人間、誰も一足飛びに成長することはできません。未熟だったからこその失敗、後悔…そんなことで、忘れられない人って、いませんか?
RYONには、どうしても忘れられない人がいます。もう1年以上も経つのに、その人のことは鮮明に思い出され、たくさんの後悔に胸が苦しくなるのです。
どうしてRYONはあの頃、もっと一生懸命生きなかったんだろう。彼はあんなにRYONに尽くしてくれたのに……。RYONが自堕落な、いいかげんな生活をしていたために、RYONは彼とすれ違ってしまった。……そして、もう二度と会えないかと思うと、自分を大切にしなかったRYONの愚かさを呪い、後悔でいっぱいになる。彼は今、どうしているんだろう。どこにいるんだろう。せめてひとめ会いたい…。
あれは、去年の夏のことだった。RYONはまだ安いアパートに住んでいて、近所のスーパーでRYONは日用品や食材を買っていた。彼は、そこのレジ係だった。「いらっしゃいませ」とぺこりとお辞儀をし、一生懸命レジを打ち、「ありがとうございました」とまた頭を下げる姿には、労働に汗を流す美しさがあった。
そのうちRYONは、そのスーパーへ行くと、必ず彼のところで会計をするようになり、彼は、小銭がこぼれないように両手を添えて、RYONにお釣を渡してくれるようになった。仕事中はまったく私語をしない彼。軽口を叩いてはしゃぐ普段とのギャップを考えると、おかしくももどかしくも感じたものだ。
その頃RYONは、生活することにとても疲れていて、その上小さな台所で自炊をする気がまったく起こらず、毎日、食事はコンビニやほかほか弁当で済ませていた。何に夢中になることもなく、ただ時間が過ぎていった。

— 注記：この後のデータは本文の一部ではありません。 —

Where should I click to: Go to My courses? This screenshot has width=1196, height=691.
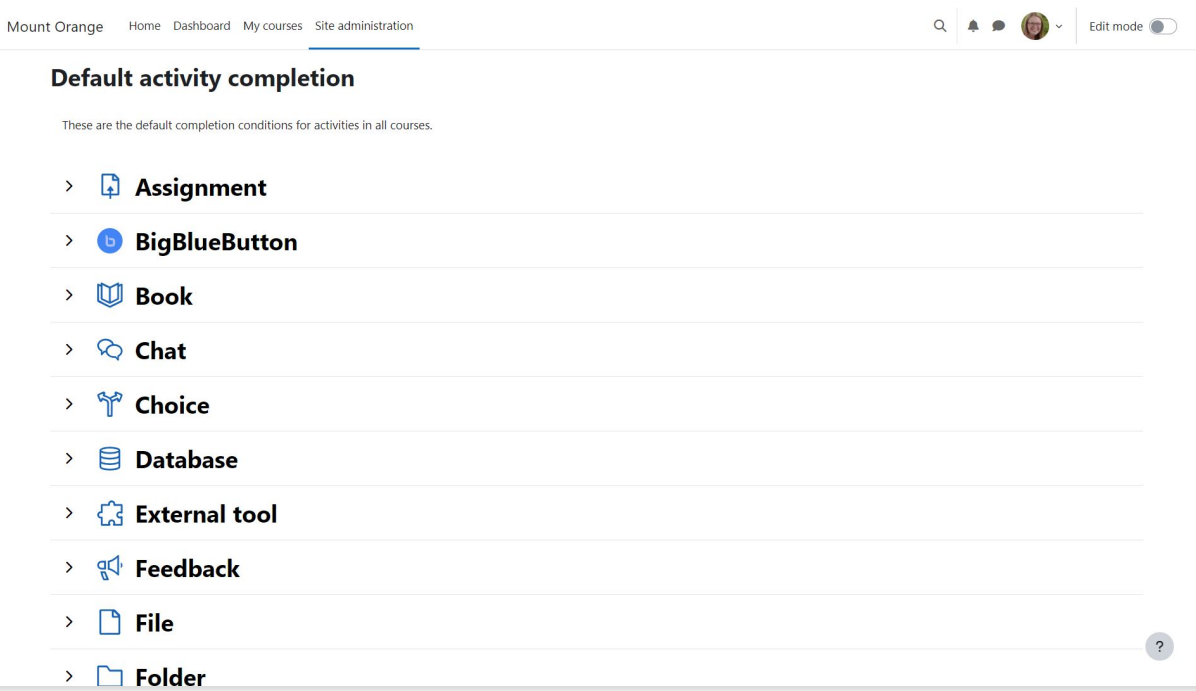(x=272, y=26)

そして、夏が終わった。暑い間まったく自炊をしなかったため、買い物の必要がなく、何か月ぶりかにスーパーへ行った。
……レジに彼の姿はなかった。
その後何度、そのスーパーへ行っても、彼はいなかった。夏休みだけの、短期のバイトだったらしい。肌が絹のようにきめこまかくて、つぶらな瞳、さらさらの髪に細身の高校生だった彼。きっとお友達とは楽しくはしゃぐ、みずみずしい生活を送っているのだろう。

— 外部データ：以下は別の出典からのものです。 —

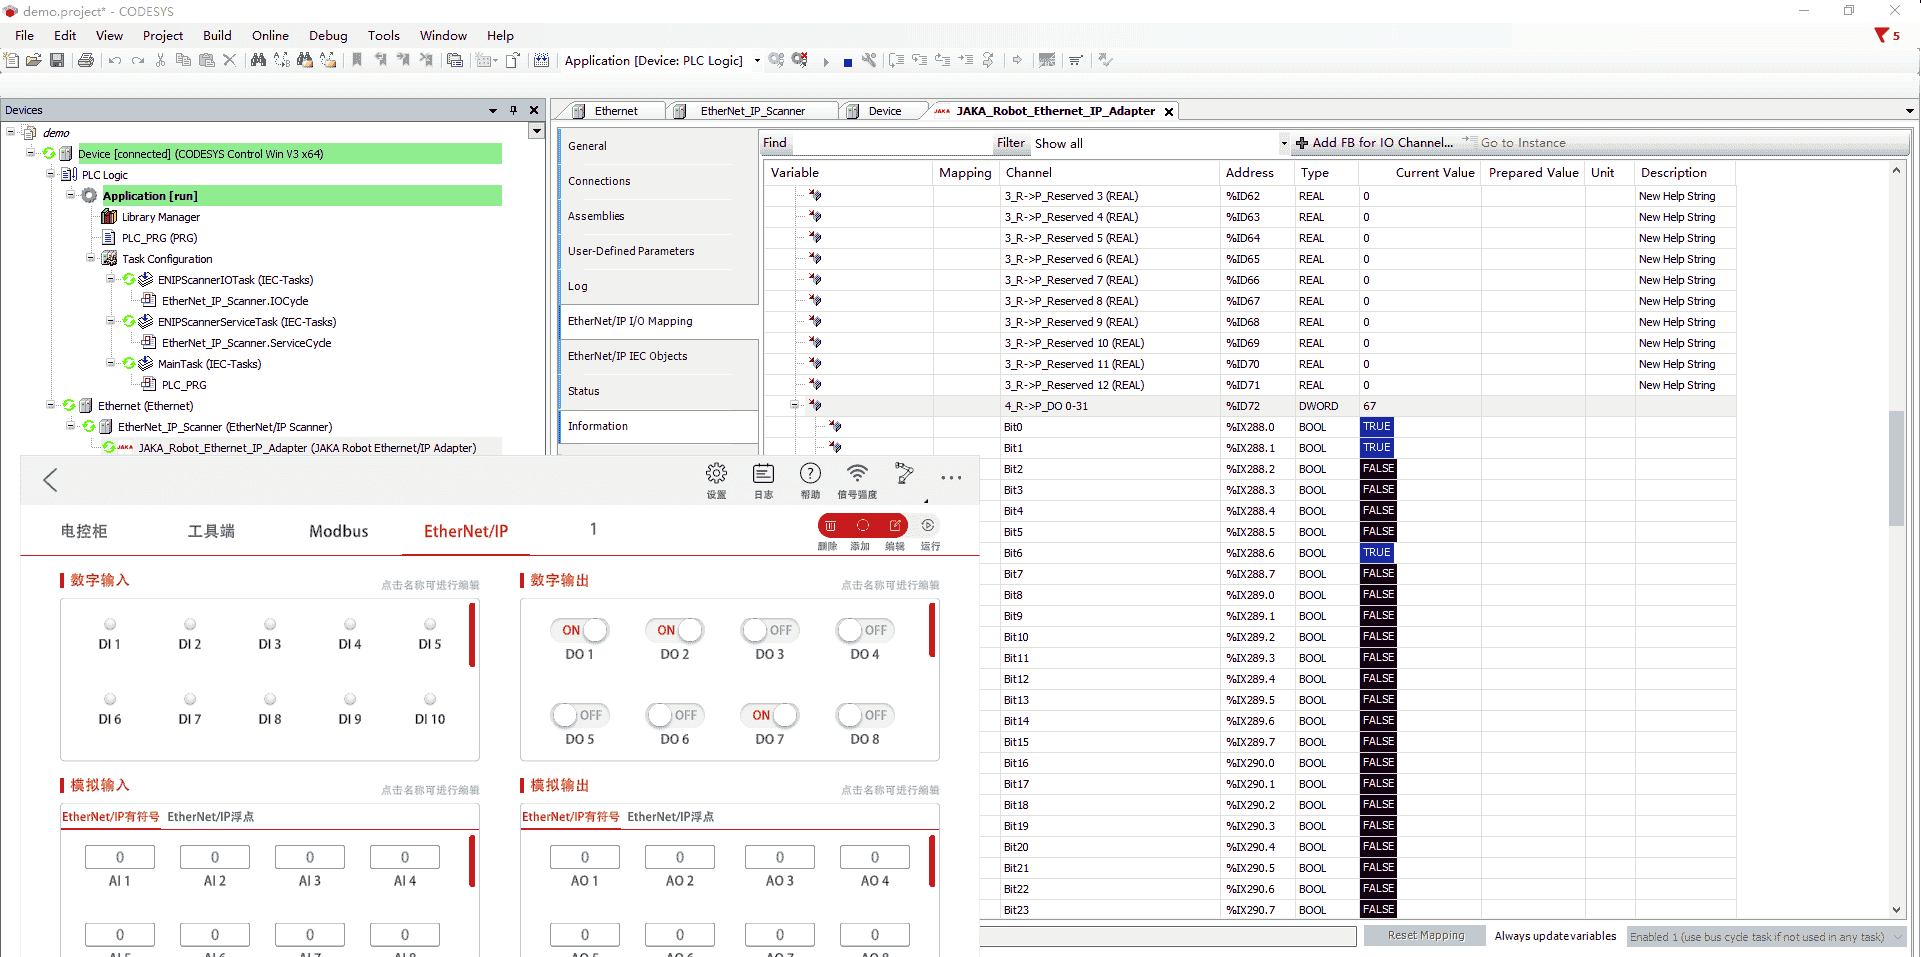The width and height of the screenshot is (1921, 957).
Task: Click the AO 1 value input field
Action: pos(585,858)
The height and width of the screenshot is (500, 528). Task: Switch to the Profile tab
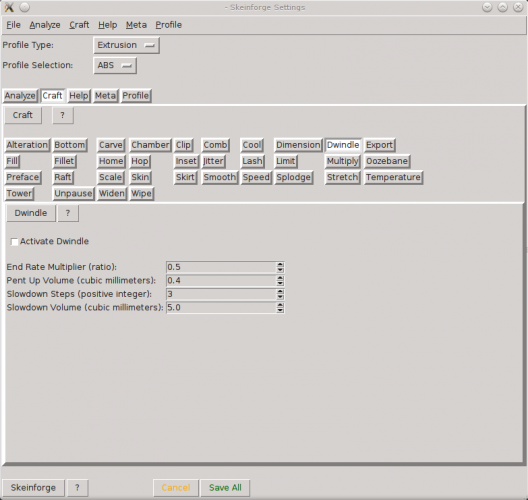tap(136, 96)
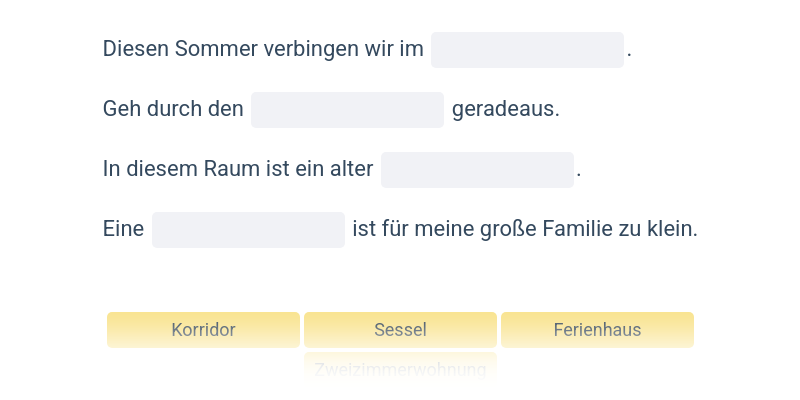The width and height of the screenshot is (800, 400).
Task: Click the empty gap following 'Eine'
Action: point(248,230)
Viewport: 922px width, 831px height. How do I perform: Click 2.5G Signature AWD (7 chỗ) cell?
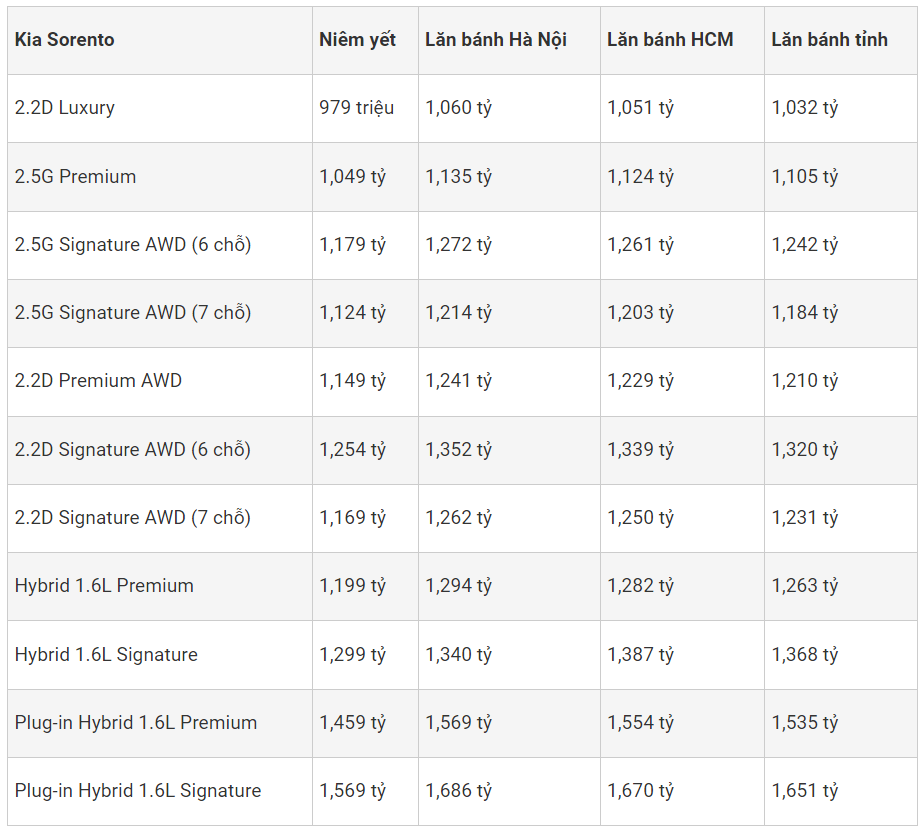click(133, 313)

……名前も知らないその彼には、もう二度と会うことはなかった。
……なぜ、RYONはあの時、せっせと自炊をしなかったのか……。
もっときちんと生活をしていたら、もっとスーパーに通っていただろうに…。わざわざ彼のレジに並び、お釣を手渡してもらいたくて、お札でしか支払わなかった、あの至福のひとときは、もうやってこないのだ。
そのうち彼は、芸能人にでもなってしまうかもしれない。有名人になる前に唾つける(なんか、唾つけるって生々しいなあ)チャンスを、RYONは永遠に失ったのだ。
小さな後悔を胸に、彼はRYONにとって忘れられない人となった。くっそ〜! ほんとに可愛い顔してたんだぞ。